Turn the lines of the records into a JSON list of strings, one string per line and with blank lines left out, beginning at the line that contains "Task: Select the Feb 02 x-axis date label" and stopping after the line that contains "Action: [x=408, y=268]".
***** Raw data *****
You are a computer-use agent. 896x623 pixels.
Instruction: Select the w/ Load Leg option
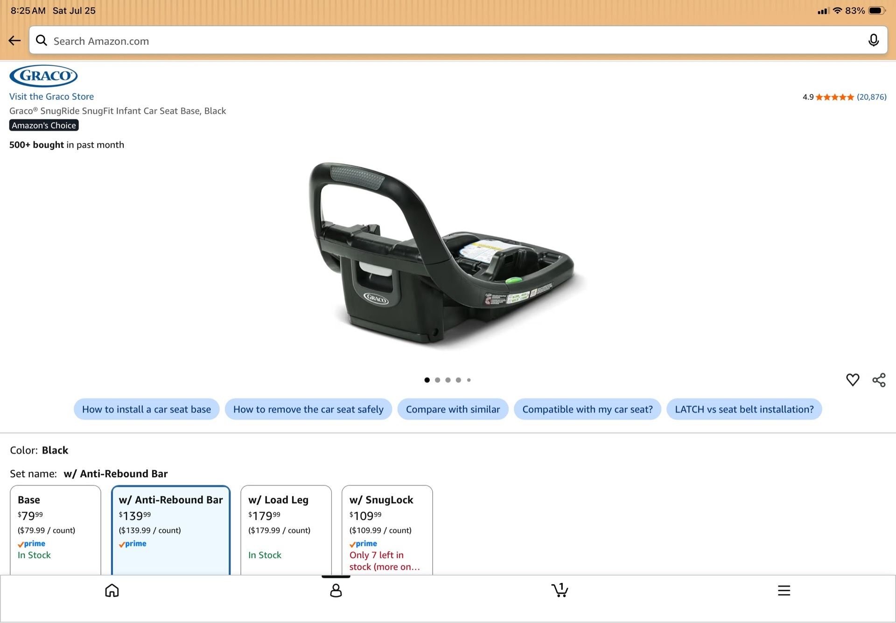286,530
*****
***** Raw data *****
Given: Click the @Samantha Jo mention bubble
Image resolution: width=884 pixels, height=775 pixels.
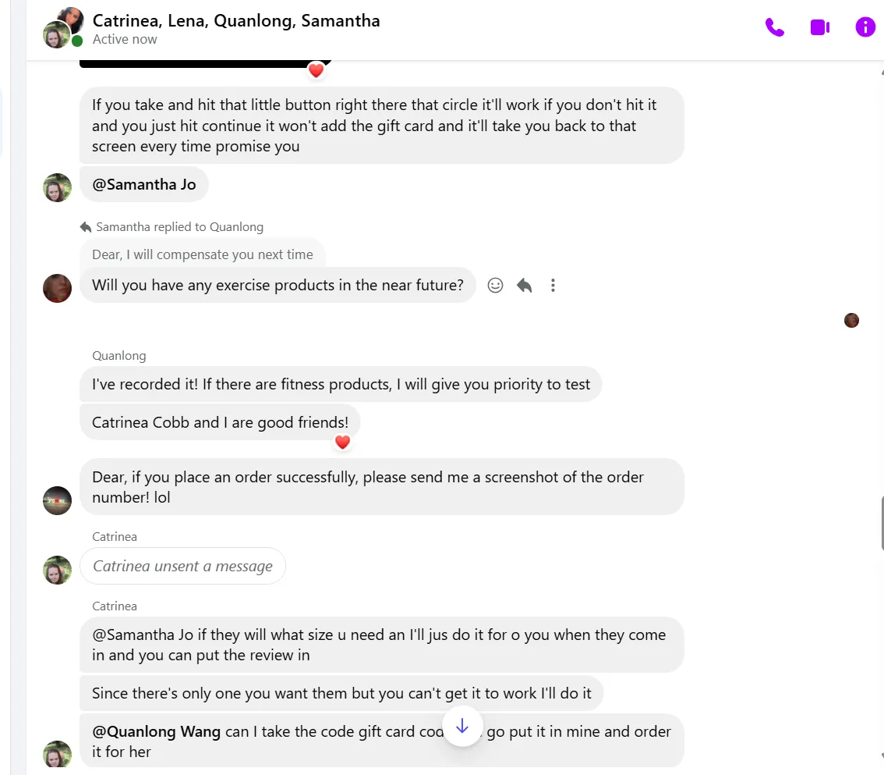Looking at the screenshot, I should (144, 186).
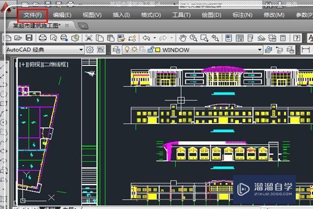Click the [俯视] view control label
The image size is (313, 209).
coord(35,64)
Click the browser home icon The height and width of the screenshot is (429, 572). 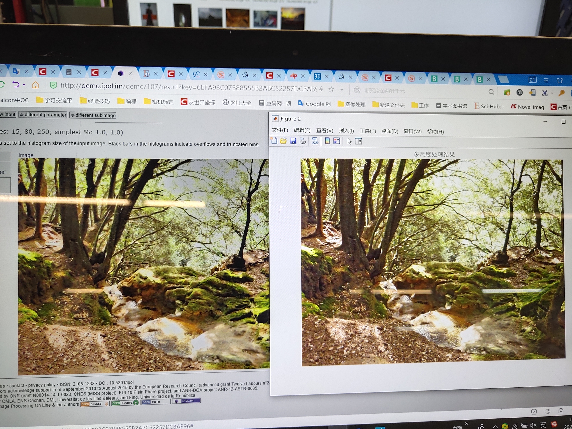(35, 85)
*****
***** Raw data *****
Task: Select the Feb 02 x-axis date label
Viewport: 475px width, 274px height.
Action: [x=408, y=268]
*****
◆ **Result of this task**
[
  "Task: Select the Feb 02 x-axis date label",
  "Viewport: 475px width, 274px height.",
  "Action: [x=408, y=268]"
]